The January issue of the American Journal of Medicine carried a report concluding that the benefits of autopsy far outweight the drawbacks.

On Feb. 1, a National Academy of Sciences ad hoc committee on autopsy policy found that a national autopsy policy is "a matter of concern" and deserves further investigation, according to Barbara Filner, director of the NAS Institute of Medicine health science policy division.

Those who call for increasing the number of post-mortems say more of the operations are needed because: Autopsy exposes error and therefore discourages the physician from burying his mistakes. Autopsy is vital to research and national health statistics. Discovery of the mechanisms leading to acquired immune deficiency syndrome (AIDS) was made possible by autopsy studies. Physicians made the link between cigarette smoking and cancer because they noticed lung damage in smokers autopsied for other reasons. It comforts the family of the deceased by offering the definitive cause of death and relieving feelings of guilt. It helps detect hereditary illness. Valdes-Dapena was able to predict and help a patient manage her kidney disease because autopsies on her father and grandmother revealed a hereditary kidney disease. Autopsy is essential in medical education. The declining number of autopsies, says Roberts, "has or will result in a less than sufficient training for pathologists."

Mounting interest in revitalizing the autopsy seems to parallel growing evidence that autopsies still turn up a significant number of diagnostic surprises. This may be due, in part, to the complexity of disease. In 1980, a large percentage of missed diagnoses were of diseases that few people died from in 1970, says Goldman. This means that as people live longer, they tend to die from more complex and difficult-to-diagnose diseases.

Those who question the value of autopsies are generally less vocal, and often in less senior positions, than supporters of the procedure. Few physicians frankly oppose autopsy, but some skeptics suggest that those who would increase the numbers of post-mortems have a professional stake in the matter.

"For many pathologists who stress the importance of autopsy, I think, this represents to some degree a promotion of self-interest," says Dr. Stanley Burrows, clinical professor of pathology at Temple University School of Medicine in Philadelphia.

Burrows believes the issue may have polarized academic and nonacademic pathologists. The academics, he says, seem to favor more autopsies, which would increase "the need for more pathologists, more trainees, and would justify better income for pathologists." The nonacademics, he says, favor deemphasizing the procedure because they perceive it as a waste of time and money.

Burrows conducted a study on autopsies in 1973 that found that fewer than 5 percent of the postmortems he reviewed detected significant errors in diagnosis.

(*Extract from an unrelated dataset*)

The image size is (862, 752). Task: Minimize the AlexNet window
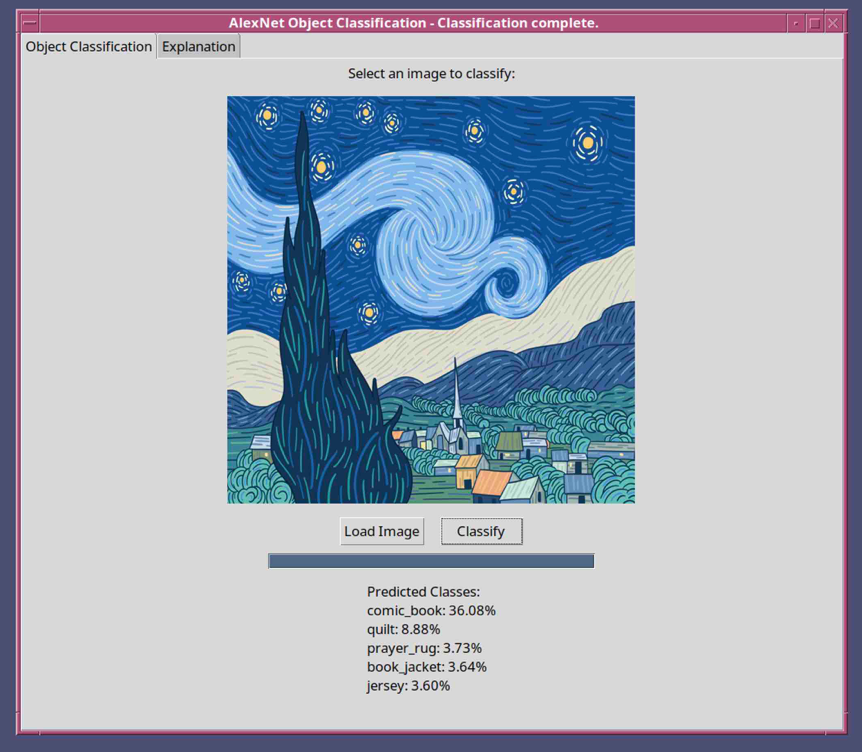[x=795, y=23]
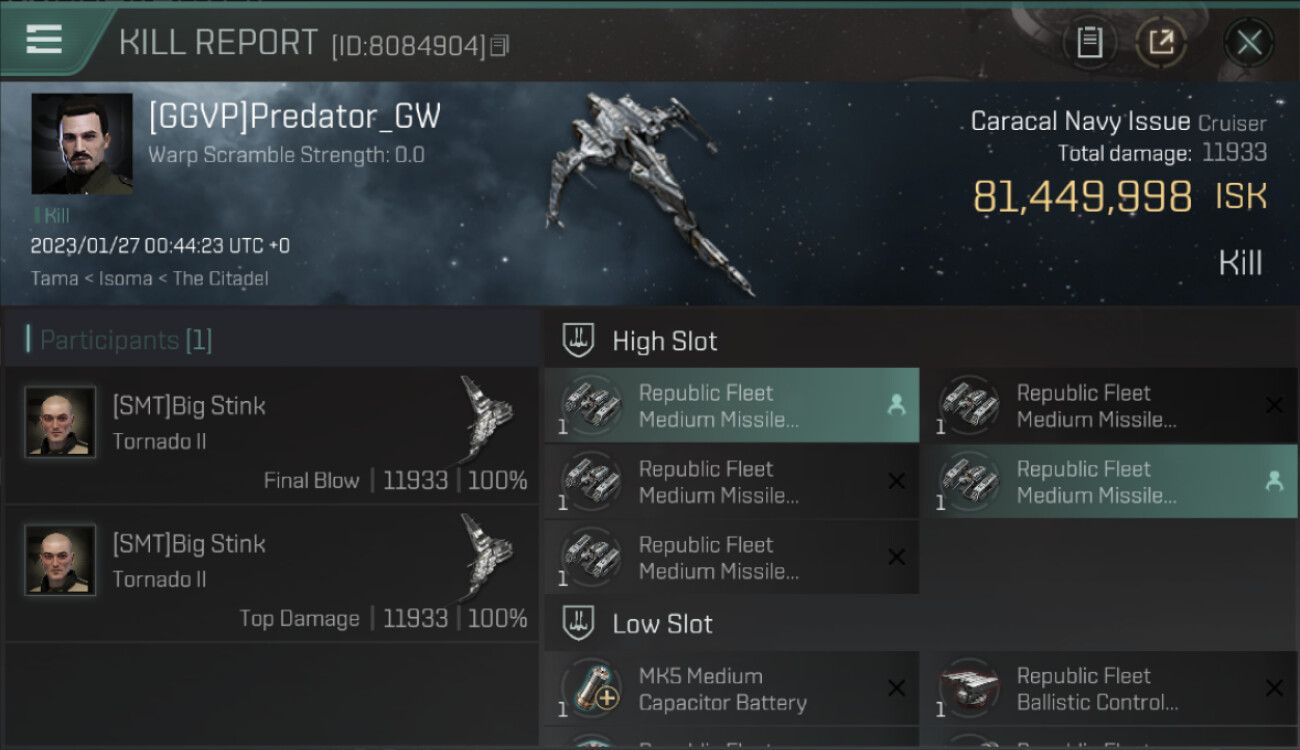1300x750 pixels.
Task: Copy the kill report ID
Action: (x=500, y=46)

He now favors neither increasing nor decreasing the number of autopsies, but calls instead for better selection of autopsy subjects, in order to make the procedure more productive.

While the debate continues, the autopsy seems to edge closer to extinction. Its decline shows no obvious signs of turning around, and no savior has emerged.

The commission on hospital accreditation probably won't restore its percentage quota because "it's very difficult to be that specific," says Dr. David Lowell, clinical professor of pathology at Yale University School of Medicine, who favors increasing the number of autopsies performed. "You can't set a percent that applies to a hospital with 50 beds that also applies to a university medical center with 500 beds."

The best ways to renew pathologists' interest in autopsy, Lowell said, are to reeducate them on its value and to encourage "adequate compensation" from third-party payers, which seems nearly impossible.

"Right now insurance companies like to pay only for the living," Lowell said. "It would take a much greater degree of foresight on their part to recognize that a higher autopsy rate is a reflection of a higher quality of medical care and probably a better value for the buck."

"The whole procedure of increasing the autopsy rate," said Goldman, "is very slow. It's one of those ill-defined processes of consciousness-raising."